On the aluminium part of the FW, the oxide scale generally consists of a very thin film of amorphous Al2O3 covered by a gel-like Al[Ox(OH)y(H2O)z] film. The gel-like alumina can transform to AlOOH and further on to Al(OH)3 over time (see e.g. Refs. 22-24). Usually, the oxide scale is a proper protection against corrosion, but not under marine conditions. In the presence of chloride ions, various chloro-aluminates {e.g. Al[Ox(OH)y−1Cl(H2O)z]; AlOCl or AlClx(OH)3−x} can be formed, which weaken the passive behaviour of aluminium oxide films and lead to dangerous pitting corrosion.24,25 However, in contrast to the iron oxide layer, the aluminium oxide layer is not reducible, and the valence of Al ions is always +3. Therefore, the electron conductivity can be negligible in this case.
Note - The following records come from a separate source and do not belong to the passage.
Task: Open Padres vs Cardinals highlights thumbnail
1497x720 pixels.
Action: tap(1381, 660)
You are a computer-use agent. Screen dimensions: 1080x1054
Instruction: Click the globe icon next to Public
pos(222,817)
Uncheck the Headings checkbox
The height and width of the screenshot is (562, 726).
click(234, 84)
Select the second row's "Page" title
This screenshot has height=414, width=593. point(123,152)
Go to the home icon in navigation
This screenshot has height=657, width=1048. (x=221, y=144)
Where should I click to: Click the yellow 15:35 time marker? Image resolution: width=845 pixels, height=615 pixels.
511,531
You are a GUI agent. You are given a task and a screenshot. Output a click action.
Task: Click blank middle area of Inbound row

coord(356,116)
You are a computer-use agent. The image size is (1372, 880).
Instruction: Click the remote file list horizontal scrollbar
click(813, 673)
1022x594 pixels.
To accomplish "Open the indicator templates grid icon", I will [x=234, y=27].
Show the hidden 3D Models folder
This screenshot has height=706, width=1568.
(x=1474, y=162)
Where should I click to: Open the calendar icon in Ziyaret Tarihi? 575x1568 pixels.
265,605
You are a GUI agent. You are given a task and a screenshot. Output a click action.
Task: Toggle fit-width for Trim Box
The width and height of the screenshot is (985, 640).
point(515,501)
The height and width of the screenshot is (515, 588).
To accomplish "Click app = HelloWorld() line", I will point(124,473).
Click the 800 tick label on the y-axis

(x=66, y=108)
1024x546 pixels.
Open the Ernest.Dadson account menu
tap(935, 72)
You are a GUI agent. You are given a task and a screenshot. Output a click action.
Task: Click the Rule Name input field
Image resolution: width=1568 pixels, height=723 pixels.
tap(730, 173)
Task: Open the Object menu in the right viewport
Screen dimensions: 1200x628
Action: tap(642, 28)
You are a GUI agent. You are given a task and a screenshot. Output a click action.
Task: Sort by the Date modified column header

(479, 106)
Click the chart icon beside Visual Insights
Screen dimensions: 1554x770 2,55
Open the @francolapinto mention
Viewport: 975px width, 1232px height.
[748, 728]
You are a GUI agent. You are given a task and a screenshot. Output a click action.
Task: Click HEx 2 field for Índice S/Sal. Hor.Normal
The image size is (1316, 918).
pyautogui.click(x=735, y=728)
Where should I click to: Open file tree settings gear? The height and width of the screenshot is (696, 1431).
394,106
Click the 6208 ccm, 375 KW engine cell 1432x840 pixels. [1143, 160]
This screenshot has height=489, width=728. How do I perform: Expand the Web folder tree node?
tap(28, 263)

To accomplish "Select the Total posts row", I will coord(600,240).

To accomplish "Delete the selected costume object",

The brief discussion above clearly shows the relevance of the phase composition of the rust scale. The properties and behaviour of the formed corrosion products are the result of a complex interplay of ever changing corrosion conditions. Structure, morphology and phase composition are mainly responsible for the reactivity, solubility and by association the electrochemical behaviour and further corrosion susceptibility. In case of the C35–AlMgSi0·5 FW, the corrosion process leads to oxide layer growth on two dissimilar materials. As would be expected, the outdoor weathering of FWs leads to more or less severe corrosion attack of the samples and the formation of thick and closed layers of corrosion products. As aforementioned, the FW of dissimilar materials represents a bimetallic contact that exacerbated the susceptibility to corrosion. In addition, it has to be attended that the bimetallic corrosion influences the development of corrosion product layers, depending on the distance of the welding plane.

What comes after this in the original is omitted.